● **SHORT TASK**
Rewrite the listing below as a numbered list with one line per item, dropping the blank lines.
▬▬▬
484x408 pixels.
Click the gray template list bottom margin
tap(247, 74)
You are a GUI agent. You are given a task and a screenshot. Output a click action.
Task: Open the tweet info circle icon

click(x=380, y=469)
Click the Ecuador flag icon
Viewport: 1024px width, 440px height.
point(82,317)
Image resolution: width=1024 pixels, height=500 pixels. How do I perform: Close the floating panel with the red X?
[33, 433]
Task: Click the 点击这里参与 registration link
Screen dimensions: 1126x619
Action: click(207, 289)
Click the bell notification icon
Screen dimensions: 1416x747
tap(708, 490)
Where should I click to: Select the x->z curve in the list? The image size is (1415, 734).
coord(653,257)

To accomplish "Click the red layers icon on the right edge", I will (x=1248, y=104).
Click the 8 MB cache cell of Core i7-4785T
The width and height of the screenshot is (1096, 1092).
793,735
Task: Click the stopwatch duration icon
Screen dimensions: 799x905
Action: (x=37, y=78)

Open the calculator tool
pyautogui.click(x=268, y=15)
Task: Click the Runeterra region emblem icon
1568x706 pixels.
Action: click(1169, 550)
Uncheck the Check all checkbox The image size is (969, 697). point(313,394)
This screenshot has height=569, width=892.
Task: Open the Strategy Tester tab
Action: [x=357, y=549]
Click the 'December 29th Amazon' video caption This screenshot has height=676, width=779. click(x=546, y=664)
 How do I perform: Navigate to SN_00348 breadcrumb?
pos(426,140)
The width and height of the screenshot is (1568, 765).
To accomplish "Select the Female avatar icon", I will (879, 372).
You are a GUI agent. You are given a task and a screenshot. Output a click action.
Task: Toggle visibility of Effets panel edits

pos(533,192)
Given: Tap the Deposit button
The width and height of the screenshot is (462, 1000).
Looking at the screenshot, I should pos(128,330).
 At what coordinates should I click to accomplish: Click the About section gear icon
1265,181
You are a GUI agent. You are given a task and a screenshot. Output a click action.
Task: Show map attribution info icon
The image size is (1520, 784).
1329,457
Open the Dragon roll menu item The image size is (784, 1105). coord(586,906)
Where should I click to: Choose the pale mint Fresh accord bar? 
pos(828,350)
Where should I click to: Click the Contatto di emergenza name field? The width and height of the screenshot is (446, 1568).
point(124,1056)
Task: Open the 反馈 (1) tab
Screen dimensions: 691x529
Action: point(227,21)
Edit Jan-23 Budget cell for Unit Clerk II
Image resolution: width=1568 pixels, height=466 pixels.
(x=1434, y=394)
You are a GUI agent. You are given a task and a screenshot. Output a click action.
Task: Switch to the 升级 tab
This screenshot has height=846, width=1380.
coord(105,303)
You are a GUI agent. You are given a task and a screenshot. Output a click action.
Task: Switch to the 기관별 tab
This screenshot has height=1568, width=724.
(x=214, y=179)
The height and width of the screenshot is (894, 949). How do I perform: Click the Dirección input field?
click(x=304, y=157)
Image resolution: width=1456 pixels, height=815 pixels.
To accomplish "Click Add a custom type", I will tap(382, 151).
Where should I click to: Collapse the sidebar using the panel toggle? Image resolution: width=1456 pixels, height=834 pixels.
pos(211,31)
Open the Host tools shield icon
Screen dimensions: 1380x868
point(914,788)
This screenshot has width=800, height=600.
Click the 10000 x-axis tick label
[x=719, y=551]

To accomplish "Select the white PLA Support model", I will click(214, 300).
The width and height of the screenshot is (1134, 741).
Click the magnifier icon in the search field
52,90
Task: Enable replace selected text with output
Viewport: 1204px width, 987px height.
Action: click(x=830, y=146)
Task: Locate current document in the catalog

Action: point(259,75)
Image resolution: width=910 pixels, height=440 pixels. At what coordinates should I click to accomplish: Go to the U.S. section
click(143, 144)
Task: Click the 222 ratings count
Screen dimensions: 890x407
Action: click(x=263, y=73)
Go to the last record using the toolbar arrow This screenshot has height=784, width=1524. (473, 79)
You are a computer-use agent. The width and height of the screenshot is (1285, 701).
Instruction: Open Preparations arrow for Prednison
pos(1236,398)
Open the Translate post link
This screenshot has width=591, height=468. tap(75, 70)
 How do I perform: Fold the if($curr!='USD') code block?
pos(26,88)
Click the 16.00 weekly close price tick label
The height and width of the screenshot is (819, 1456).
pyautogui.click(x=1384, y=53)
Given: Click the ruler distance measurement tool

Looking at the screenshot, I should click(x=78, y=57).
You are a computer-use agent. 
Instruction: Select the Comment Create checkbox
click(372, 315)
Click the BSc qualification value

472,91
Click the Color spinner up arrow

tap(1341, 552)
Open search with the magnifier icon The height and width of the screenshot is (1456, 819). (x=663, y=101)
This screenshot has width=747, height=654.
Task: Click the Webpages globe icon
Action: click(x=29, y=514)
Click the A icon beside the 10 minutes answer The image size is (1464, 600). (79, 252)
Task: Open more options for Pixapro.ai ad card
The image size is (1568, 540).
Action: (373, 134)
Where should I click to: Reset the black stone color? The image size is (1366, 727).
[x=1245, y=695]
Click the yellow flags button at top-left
▬▬▬
● **FINISHED EXERCISE**
1. 484x408 pixels.
2. Click the gray template list bottom margin
3. tap(247, 74)
4. You are a GUI agent. You are given a task and a screenshot. Output a click action.
5. Task: Open the tweet info circle icon
6. click(x=380, y=469)
7. Click the Ecuador flag icon
8. Viewport: 1024px width, 440px height.
9. point(82,317)
10. Image resolution: width=1024 pixels, height=500 pixels. How do I perform: Close the floating panel with the red X?
11. [33, 433]
12. Task: Click the 点击这里参与 registration link
13. Screen dimensions: 1126x619
14. Action: click(207, 289)
15. Click the bell notification icon
16. Screen dimensions: 1416x747
17. tap(708, 490)
18. Where should I click to: Select the x->z curve in the list? The image size is (1415, 734).
19. coord(653,257)
20. To accomplish "Click the red layers icon on the right edge", I will (x=1248, y=104).
21. Click the 8 MB cache cell of Core i7-4785T
22. The width and height of the screenshot is (1096, 1092).
23. 793,735
24. Task: Click the stopwatch duration icon
25. Screen dimensions: 799x905
26. Action: (x=37, y=78)
27. Open the calculator tool
28. pyautogui.click(x=268, y=15)
29. Task: Click the Runeterra region emblem icon
30. 1568x706 pixels.
31. Action: click(1169, 550)
32. Uncheck the Check all checkbox The image size is (969, 697). point(313,394)
33. This screenshot has height=569, width=892.
34. Task: Open the Strategy Tester tab
35. Action: [x=357, y=549]
36. Click the 'December 29th Amazon' video caption This screenshot has height=676, width=779. click(x=546, y=664)
37.  How do I perform: Navigate to SN_00348 breadcrumb?
38. pos(426,140)
39. The width and height of the screenshot is (1568, 765).
40. To accomplish "Select the Female avatar icon", I will (879, 372).
41. You are a GUI agent. You are given a task and a screenshot. Output a click action.
42. Task: Toggle visibility of Effets panel edits
43. pos(533,192)
44. Given: Tap the Deposit button
45. The width and height of the screenshot is (462, 1000).
46. Looking at the screenshot, I should pos(128,330).
47.  At what coordinates should I click to accomplish: Click the About section gear icon
48. 1265,181
49. You are a GUI agent. You are given a task and a screenshot. Output a click action.
50. Task: Show map attribution info icon
51. The image size is (1520, 784).
52. 1329,457
53. Open the Dragon roll menu item The image size is (784, 1105). coord(586,906)
54. Where should I click to: Choose the pale mint Fresh accord bar? 
55. pos(828,350)
56. Where should I click to: Click the Contatto di emergenza name field? The width and height of the screenshot is (446, 1568).
57. point(124,1056)
58. Task: Open the 反馈 (1) tab
59. Screen dimensions: 691x529
60. Action: point(227,21)
61. Edit Jan-23 Budget cell for Unit Clerk II
62. Image resolution: width=1568 pixels, height=466 pixels.
63. (x=1434, y=394)
64. You are a GUI agent. You are given a task and a screenshot. Output a click action.
65. Task: Switch to the 升级 tab
66. This screenshot has height=846, width=1380.
67. coord(105,303)
68. You are a GUI agent. You are given a task and a screenshot. Output a click action.
69. Task: Switch to the 기관별 tab
70. This screenshot has height=1568, width=724.
71. (x=214, y=179)
72. The height and width of the screenshot is (894, 949). How do I perform: Click the Dirección input field?
73. click(x=304, y=157)
74. Image resolution: width=1456 pixels, height=815 pixels.
75. To accomplish "Click Add a custom type", I will tap(382, 151).
76. Where should I click to: Collapse the sidebar using the panel toggle? Image resolution: width=1456 pixels, height=834 pixels.
77. pos(211,31)
78. Open the Host tools shield icon
79. Screen dimensions: 1380x868
80. point(914,788)
81. This screenshot has width=800, height=600.
82. Click the 10000 x-axis tick label
83. [x=719, y=551]
84. To accomplish "Select the white PLA Support model", I will click(214, 300).
85. The width and height of the screenshot is (1134, 741).
86. Click the magnifier icon in the search field
87. 52,90
88. Task: Enable replace selected text with output
89. Viewport: 1204px width, 987px height.
90. Action: click(x=830, y=146)
91. Task: Locate current document in the catalog
92. Action: point(259,75)
93. Image resolution: width=910 pixels, height=440 pixels. At what coordinates should I click to accomplish: Go to the U.S. section
94. click(143, 144)
95. Task: Click the 222 ratings count
96. Screen dimensions: 890x407
97. Action: click(x=263, y=73)
98. Go to the last record using the toolbar arrow This screenshot has height=784, width=1524. (473, 79)
99. You are a computer-use agent. The width and height of the screenshot is (1285, 701).
100. Instruction: Open Preparations arrow for Prednison
101. pos(1236,398)
102. Open the Translate post link
103. This screenshot has width=591, height=468. tap(75, 70)
104.  How do I perform: Fold the if($curr!='USD') code block?
105. pos(26,88)
106. Click the 16.00 weekly close price tick label
107. The height and width of the screenshot is (819, 1456).
108. pyautogui.click(x=1384, y=53)
109. Given: Click the ruler distance measurement tool
110. Looking at the screenshot, I should click(x=78, y=57).
111. You are a computer-use agent. 
112. Instruction: Select the Comment Create checkbox
113. click(372, 315)
114. Click the BSc qualification value
115. 472,91
116. Click the Color spinner up arrow
117. tap(1341, 552)
118. Open search with the magnifier icon The height and width of the screenshot is (1456, 819). (x=663, y=101)
119. This screenshot has width=747, height=654.
120. Task: Click the Webpages globe icon
121. Action: click(x=29, y=514)
122. Click the A icon beside the 10 minutes answer The image size is (1464, 600). (79, 252)
123. Task: Open more options for Pixapro.ai ad card
124. The image size is (1568, 540).
125. Action: (373, 134)
126. Where should I click to: Reset the black stone color? The image size is (1366, 727).
127. [x=1245, y=695]
128. Click the yellow flags button at top-left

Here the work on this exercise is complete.